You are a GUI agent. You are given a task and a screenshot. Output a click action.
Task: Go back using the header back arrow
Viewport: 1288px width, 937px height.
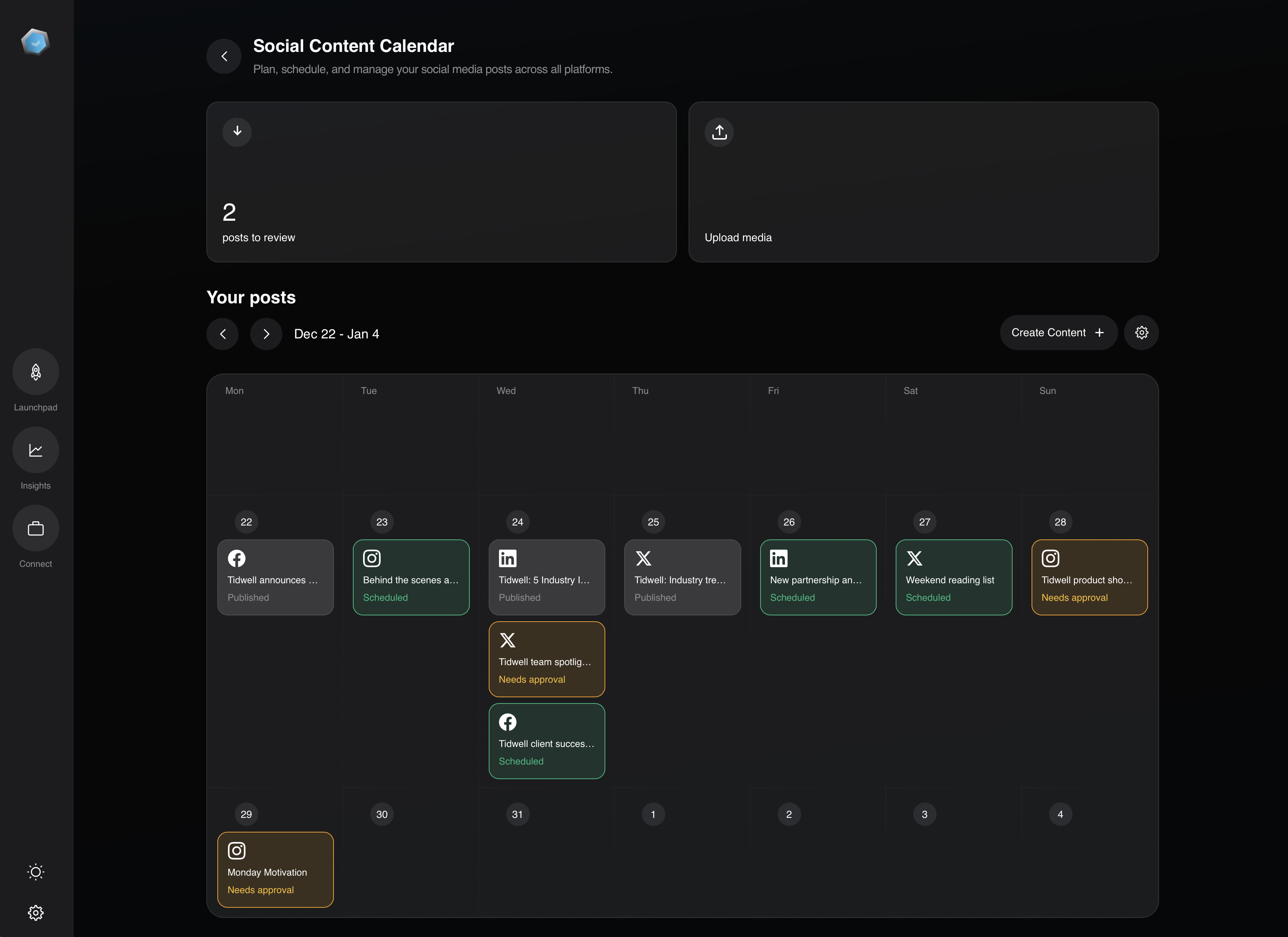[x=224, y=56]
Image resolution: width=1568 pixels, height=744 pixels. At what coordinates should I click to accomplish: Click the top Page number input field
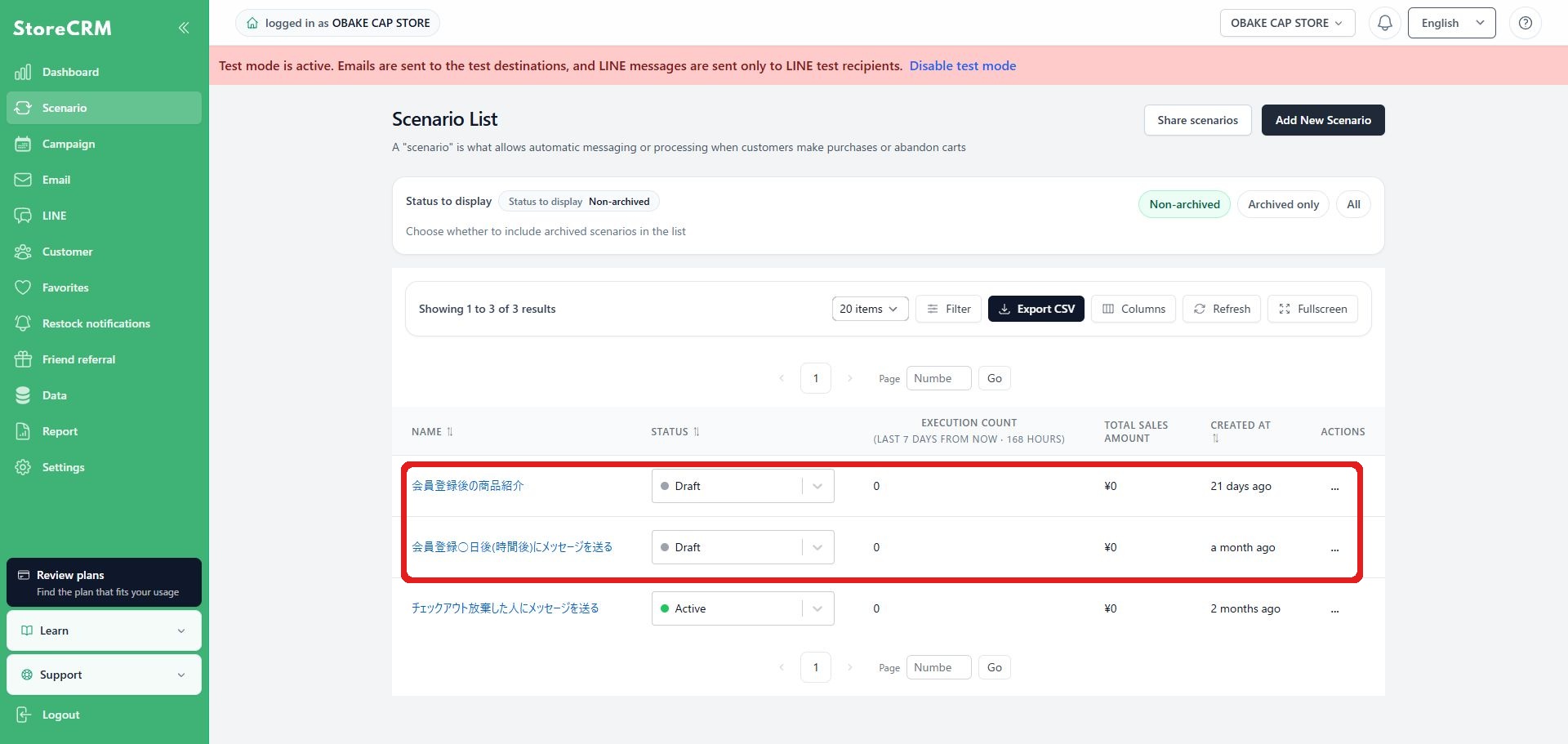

--------------------------------------------------

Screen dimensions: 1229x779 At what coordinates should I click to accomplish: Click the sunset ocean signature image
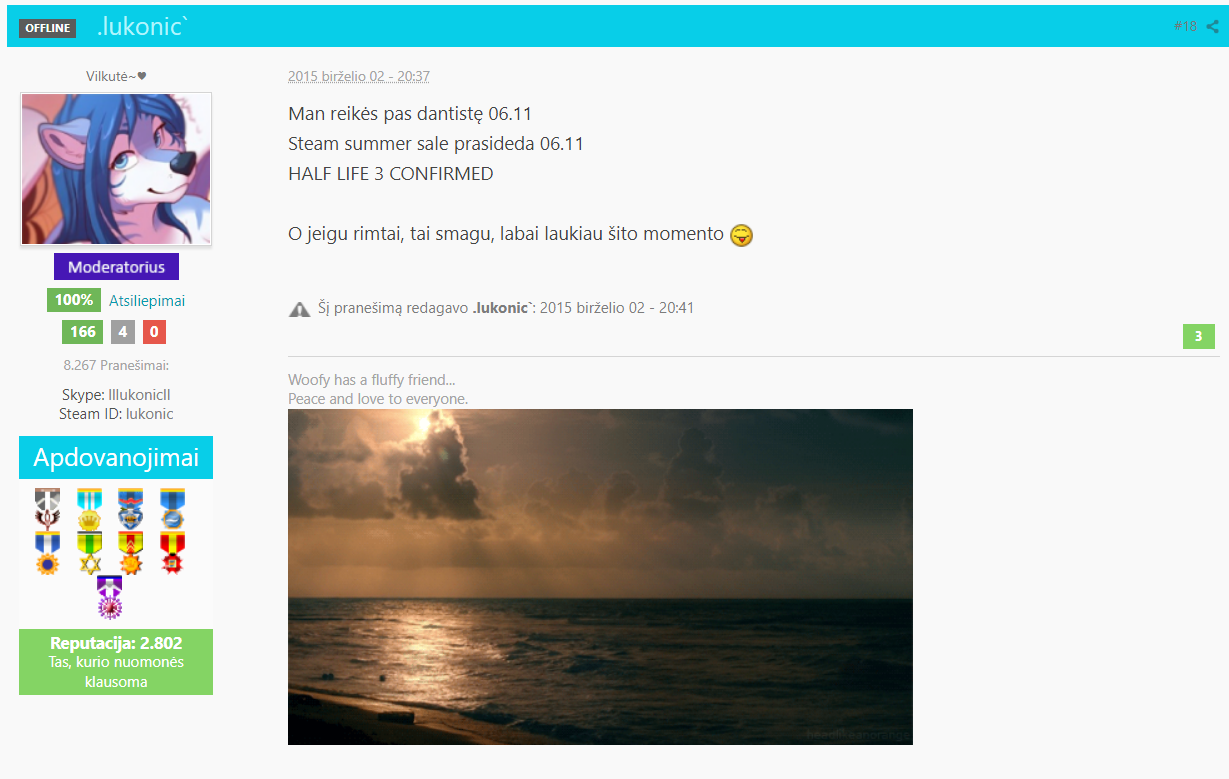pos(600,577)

--------------------------------------------------

§ **Problem requirements**
Render everything from the line containing "You are a GUI" down to the line containing "Image resolution: width=1568" in the listing as a Markdown table with the columns Row and Line, skipping blank lines and leaving the pictures out.

§ **Result of the exercise**
| Row | Line |
|---|---|
| 1 | You are a GUI agent. You are given a task and a screenshot. Output a click action. |
| 2 | Task: Go back using the header back arrow |
| 3 | Viewport: 1288px width, 937px height. |
| 4 | [x=224, y=56] |
| 5 | Image resolution: width=1568 pixels, height=744 pixels. At what coordinates should I click to accomplish: Click the top Page number input field |